What is influencing gold prices?

Gold has been a rare and gleaming asset in some investors' portfolios during the downturn. But the price of gold can move quickly.

As good as gold
Gold is a valuable commodity but is used for a limited number of practical purposes. It is used in jewellery - which made up 62% of the 2008 supply according to World Gold Council data - and electrical components and dentistry - 12% of the 2008 supply. The rest - or about 26% - was involved in investment.
The price of gold hit a record high of US$1,896.50 per ounce on 5 September 2011. But by April 2013, it had fallen to less than US$1500, a drop of about 20%.

Demand is not the only reason the gold price is high
Conditions in financial markets are a major driver of the gold price. The commodity is often seen as an alternative to currencies such as US dollars or euros. While it would be unusual to settle your shopping bills in gold bars, the metal can be an alternative way to hold spare cash. During the global financial crisis, investors worried about the stability of banks and about returns from other types of investments. Gold became more popular among professional investors because it provided a safe way to store wealth. According to the basic economics of supply and demand, the price of gold was pushed up. In the recovery, this pressure dropped and other factors became more relevant. These include:

  • Very low interest rates: A downside of gold is that it does not usually accrue interest, unlike currencies. But with the interest rates very low, there is little interest lost by holding money in gold rather than in a currency.
  • Fear of inflation: Some investors fear the central banks are printing too much money and are worried it will lead to high inflation and cut currencies' purchasing power. Gold is attractive to investors who fear increased inflation.
  • US dollar weakness: The fall in the US dollar increased the price of gold in dollar terms.
  • Speculation: With the price of gold generally rising, some investors buy it to make a quick profit and push up the price in the short term.

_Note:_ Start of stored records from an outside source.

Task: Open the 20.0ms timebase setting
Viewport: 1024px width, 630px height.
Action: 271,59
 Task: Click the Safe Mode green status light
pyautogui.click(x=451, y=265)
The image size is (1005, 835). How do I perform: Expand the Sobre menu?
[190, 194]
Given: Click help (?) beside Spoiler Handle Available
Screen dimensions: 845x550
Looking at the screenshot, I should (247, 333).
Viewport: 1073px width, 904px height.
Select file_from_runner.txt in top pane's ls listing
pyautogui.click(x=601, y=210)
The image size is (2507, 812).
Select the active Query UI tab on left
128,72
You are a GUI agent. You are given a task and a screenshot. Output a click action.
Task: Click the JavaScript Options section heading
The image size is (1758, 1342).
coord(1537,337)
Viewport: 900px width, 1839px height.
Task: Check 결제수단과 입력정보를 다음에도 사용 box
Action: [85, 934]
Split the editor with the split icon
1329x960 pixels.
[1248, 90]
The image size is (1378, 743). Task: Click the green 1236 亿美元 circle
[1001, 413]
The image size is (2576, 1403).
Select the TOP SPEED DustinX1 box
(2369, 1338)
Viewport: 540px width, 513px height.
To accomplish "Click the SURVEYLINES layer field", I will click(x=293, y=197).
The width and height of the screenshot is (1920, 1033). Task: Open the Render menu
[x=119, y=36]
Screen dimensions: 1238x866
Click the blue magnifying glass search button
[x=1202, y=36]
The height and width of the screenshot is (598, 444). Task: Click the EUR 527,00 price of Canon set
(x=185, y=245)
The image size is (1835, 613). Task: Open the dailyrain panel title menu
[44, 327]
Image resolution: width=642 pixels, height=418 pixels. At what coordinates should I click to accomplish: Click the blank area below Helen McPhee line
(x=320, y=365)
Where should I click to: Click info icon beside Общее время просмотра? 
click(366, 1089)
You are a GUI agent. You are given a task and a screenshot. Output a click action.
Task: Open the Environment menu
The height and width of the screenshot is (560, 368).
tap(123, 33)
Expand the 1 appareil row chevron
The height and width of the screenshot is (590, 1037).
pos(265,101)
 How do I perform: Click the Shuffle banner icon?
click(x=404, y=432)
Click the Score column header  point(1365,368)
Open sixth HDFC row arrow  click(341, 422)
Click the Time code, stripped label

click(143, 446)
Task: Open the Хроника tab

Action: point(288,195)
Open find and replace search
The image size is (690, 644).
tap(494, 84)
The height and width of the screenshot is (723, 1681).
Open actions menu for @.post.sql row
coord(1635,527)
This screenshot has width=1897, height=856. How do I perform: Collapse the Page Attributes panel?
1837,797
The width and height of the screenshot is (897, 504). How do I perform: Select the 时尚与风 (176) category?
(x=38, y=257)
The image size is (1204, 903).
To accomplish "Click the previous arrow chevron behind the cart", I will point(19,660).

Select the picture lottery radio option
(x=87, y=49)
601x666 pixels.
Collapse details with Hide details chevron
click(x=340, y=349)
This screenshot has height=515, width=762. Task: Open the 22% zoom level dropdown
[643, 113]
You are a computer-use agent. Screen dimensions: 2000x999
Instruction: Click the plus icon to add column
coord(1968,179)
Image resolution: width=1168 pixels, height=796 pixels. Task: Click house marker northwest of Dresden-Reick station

The future is not necessarily golden for the precious metal
Opinion is often divided about what will happen to the price of gold. Pressures that could see the gold price fall in the future include a strengthening US dollar, stable inflation and rising interest rates. Pressures that could see the gold price rise in the future include renewed weakness in the US dollar, further significant failures in global financial institutions and a sharp and sustained increase in inflation.

Speculation will continue to play a major role but its influence cannot be long lasting.
Former International Monetary Fund chief economist Kenneth Rogoff wrote in 2010 when the gold price was rising strongly that "most economic research suggests the gold price is very difficult to predict over the short to medium term, with the odds of gains and losses being roughly in balance".